O “Dia Zero” na Cidade do Cabo está previsto para 12 de abril.

“Dia Zero” na Cidade do Cabo – Sávio lembra que a Cidade do Cabo implantou política de redução de consumo de água faz tempo. Desde o ano 2000, o consumo por habitante naquele município não cresce mais. Mas esse esforço não tem sido suficiente. Enfrentando uma estiagem que já dura três anos, a Cidade do Cabo prevê que, por volta do dia 12 deste mês de abril, já não terá água para seus habitantes. Esse será o Dia Zero. Outras 11 cidades do mundo estão na iminência de passar pela mesma dramática situação: São Paulo, Bangalore (Índia), Pequim, Cairo, Jacarta, Moscou, Istambul, Cidade do México, Londres, Tóquio e Miami. Uma cidade dessas sem água talvez seja desafio maior que um 11 de setembro ou uma Guerra Mundial.

Reduzir o consumo e proteger o ciclo da água: a resposta está na natureza.

“A resposta está na Natureza” – Com esse tema, a ONU lembrou a passagem do Dia Internacional da Água, comemorado em 22 de março.

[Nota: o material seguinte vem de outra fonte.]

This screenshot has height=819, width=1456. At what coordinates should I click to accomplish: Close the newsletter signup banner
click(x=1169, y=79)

Sávio endossa o objetivo. Segundo ele, a ONU quis enfatizar que estratégias de preservação e restauração ambiental podem proteger o ciclo da água e melhorar a qualidade de vida da população. “E ela está certa”, avalia ele, citando dados. Mais de 80% das águas residuais geradas por atividades do homem, incluindo o esgoto caseiro, são despejadas no meio ambiente sem tratamento ou reutilização. O desmatamento e as mudanças climáticas pioram a situação. Além disso, prevê-se que, até 2050, a população global contará com mais 2 bilhões de pessoas e o consumo de água terá crescido mais 30%.

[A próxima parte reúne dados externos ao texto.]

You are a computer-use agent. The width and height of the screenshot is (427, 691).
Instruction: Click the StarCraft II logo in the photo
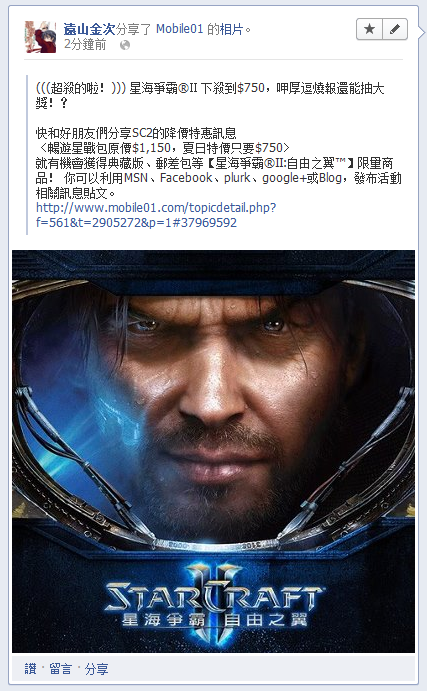[214, 595]
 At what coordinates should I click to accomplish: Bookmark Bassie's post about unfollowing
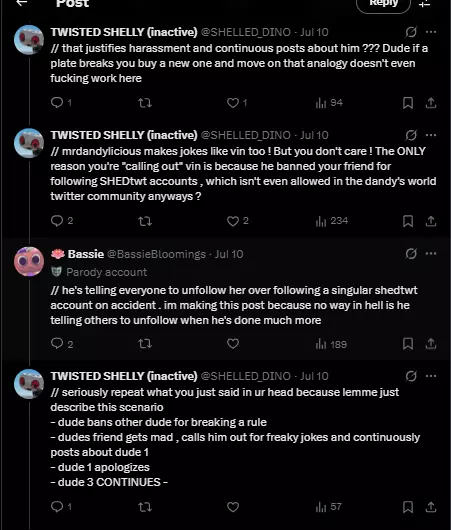(x=408, y=344)
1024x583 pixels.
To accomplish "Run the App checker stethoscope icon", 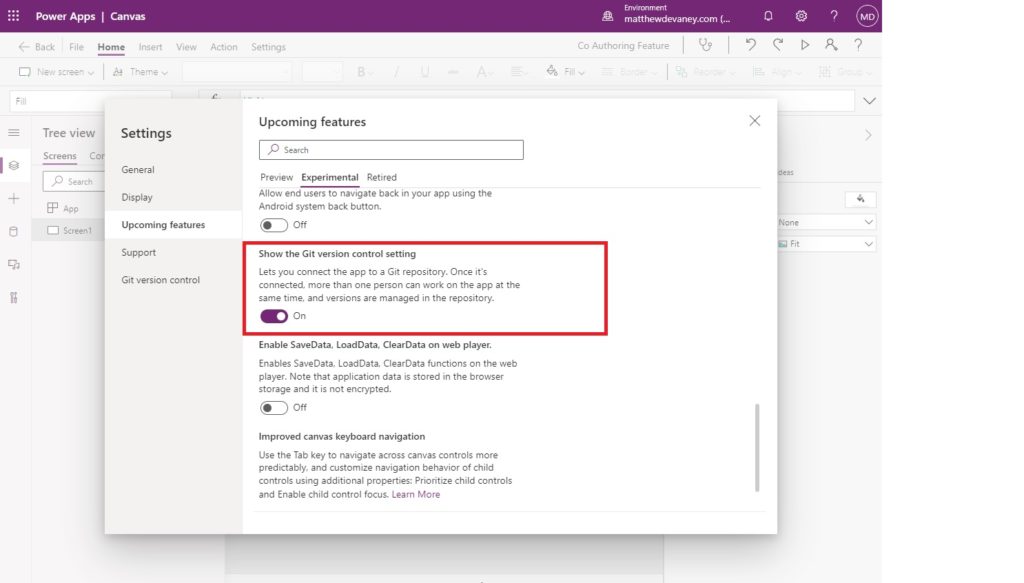I will pos(706,45).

Comissões de Agropecuária e de Meio Ambiente debateram o uso racional e sustentável da água – (Foto ALMG)

Integração de ações – As comissões de Agropecuária e de Meio Ambiente da Assembleia (ALMG) realizaram em (14/03/2018) uma reunião conjunta, com a participação de convidados, para debater a questão da água em Minas. Os resultados da reunião demonstraram que cada um dos órgãos envolvidos com a questão vem trabalhando isoladamente, quando o ideal seria fazer convergirem as ações de todos eles. Uma atuação coordenada para o uso racional dos recursos hídricos, esse foi o consenso obtido ao final da reunião, em que, além dos deputados, estiveram presentes representantes da Secretaria de Estado de Agricultura, Instituto Mineiro de Gestão das Águas (Igam), Federação da Agricultura e Pecuária de Minas Gerais (Faemg), Copasa, Cemig, Sindicato e Organização das Cooperativas do Estado de Minas Gerais (Ocemg) e Federação das Indústrias do Estado de Minas Gerais (Fiemg).

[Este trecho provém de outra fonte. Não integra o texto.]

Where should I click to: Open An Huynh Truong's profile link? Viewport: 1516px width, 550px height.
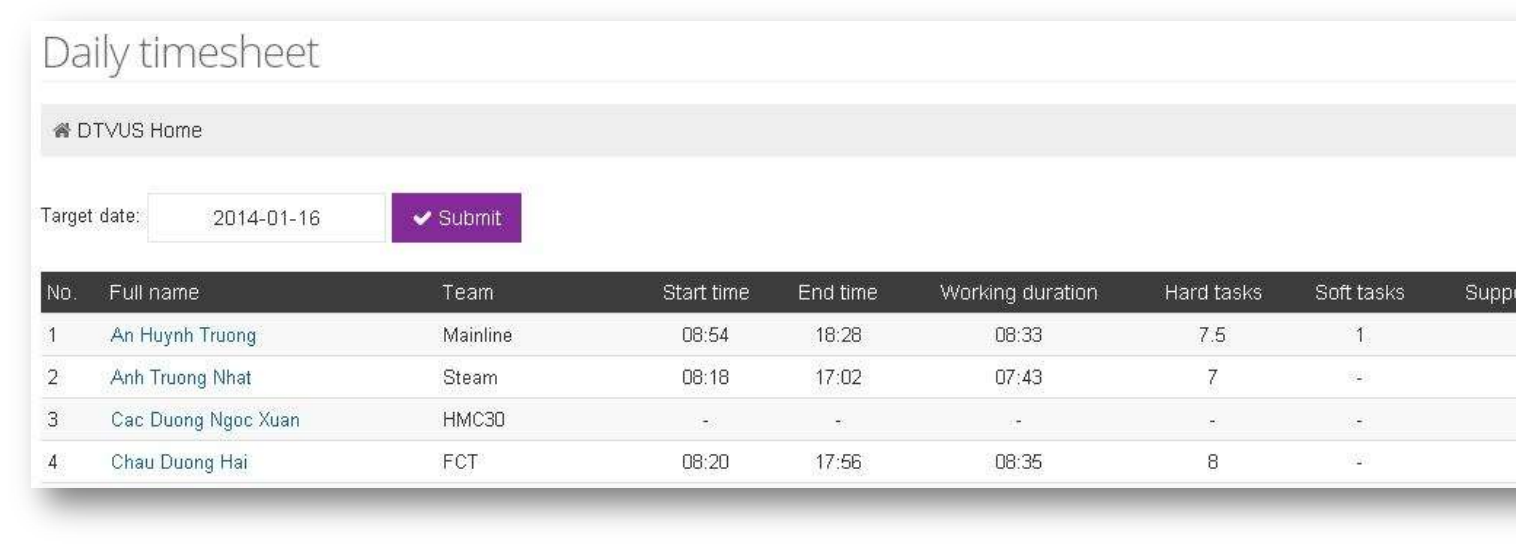(x=183, y=336)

O 8º Fórum Mundial da Água aconteceu entre 18 e 23 de março, em Brasília.

Fórum Mundial – Em Brasília, nos dias 18 a 23 de março, foi realizado o 8º Fórum Mundial das Águas, maior evento global sobre o tema água, organizado pelo Conselho Mundial da Água a cada três anos. O Conselho, fundado em 1996 e com sede em Marselha/França, reúne cerca de 400 instituições que trabalham o tema em mais de 70 países. O evento em Brasília reuniu cerca de 100 mil pessoas representando 172 países. Entre os presentes estavam 12 chefes de Estado, 70 ministros de 56 países e 134 parlamentares. Durante os seis dias do encontro, foram analisados temas como segurança hídrica, gestão urbana da água, mudanças climáticas e acesso democrático ao recurso. Os trabalhos levaram à formulação de um pacto por água limpa com cerca de 100 propostas de boas práticas para garantir o uso racional e sustentável desse recurso. São medidas urgentes em vista da previsão de que, por volta de 2050, cerca de 5 bilhões de pessoas viverão em áreas com baixo acesso à agua, o que, inclusive, poderá afetar a paz mundial.